Susie points out that the actions of large corporations and agricultural systems have severely impacted the world’s climate, and if changes can be done on a large scale, then an improvement in the world’s climate will be noticeable. There are many ways in which people live unsustainably, and one of these is single-use packaging, be it chip bags to laundry soap packaging, which are tossed out after these are used. Individually, such waste isn’t much, but cumulatively such will have an impact. Using such, however, is “indicative of a mindset of putting convenience first,” she notes, and long-term solutions need to be implemented with the environment first and convenience second. “This concept, in our human history, is relatively new,” Susie points out, and this will need to change, along with other unsustainable practices. Bringing one’s own containers to a bulk store would be the best solution for single-use containers, Susie notes; and she likewise notes that society is already starting to lean away from single-use containers as well as find other solutions which have yet to be created. As another example, Susie gives the practice of making one’s own snacks and storing it for later use; and for this practice to become widespread, a “cultural shift” is necessary, given today’s presently busy workplace practices.
Sustainability, according to Susie, is a holistic mindset about existing long-term on and with the Earth and its systems, at its heart, noting that the term has taken on a different meaning in the environmental sphere. “Business that adopt environmentally sustainable practices are going to be able to exist long-term,” she notes, “because that’s where the priority is.” Susie notes that the impact of changes to creating sustainability will not be felt by the present generation but by future ones, which means that a lot of investment must be made over time.

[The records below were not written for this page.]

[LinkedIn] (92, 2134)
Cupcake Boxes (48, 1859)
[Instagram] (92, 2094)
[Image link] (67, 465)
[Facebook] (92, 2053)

“Individual action is extremely important,” Susie notes, “but climate change is seen on a larger scale than individual.” That said, those individuals who adopt sustainable practices will eventually ripple out to leadership, as well as to companies and politics, which is why the focus on individual action is important. Susie gives the example of mass meat production being unsustainable, as farming animals in tight quarters releases vast amounts of the greenhouse gas methane, which contributes to the changing climate. Reducing meat consumption, or a consumer purchasing meat from a small farm, which is likely to have more sustainable practices than large farms, is a way to create sustainability. “People are really embracing individual responsibility,” Susie remarks, noting that the shift is taking place.
On the topic of sustainability in skin care, Susie points out that people can create their own products made of natural, organic ingredients, and that these are actually better for one’s body. Where effects are concerned, the results aren’t instant, but are longer-lasting and healthier, as one creates a relationship with one’s skin, as well as reducing the consumption of single-use packaging.
To those who would want to start off on a journey into sustainable practices, Susie recommends that people read up even an article from an environmental professional or a documentary about the environment or nature and human interaction with it. This is due to the need to create the kind of mindset from which sustainable practices spring. “Connection is the bottom line of sustainability,” she adds.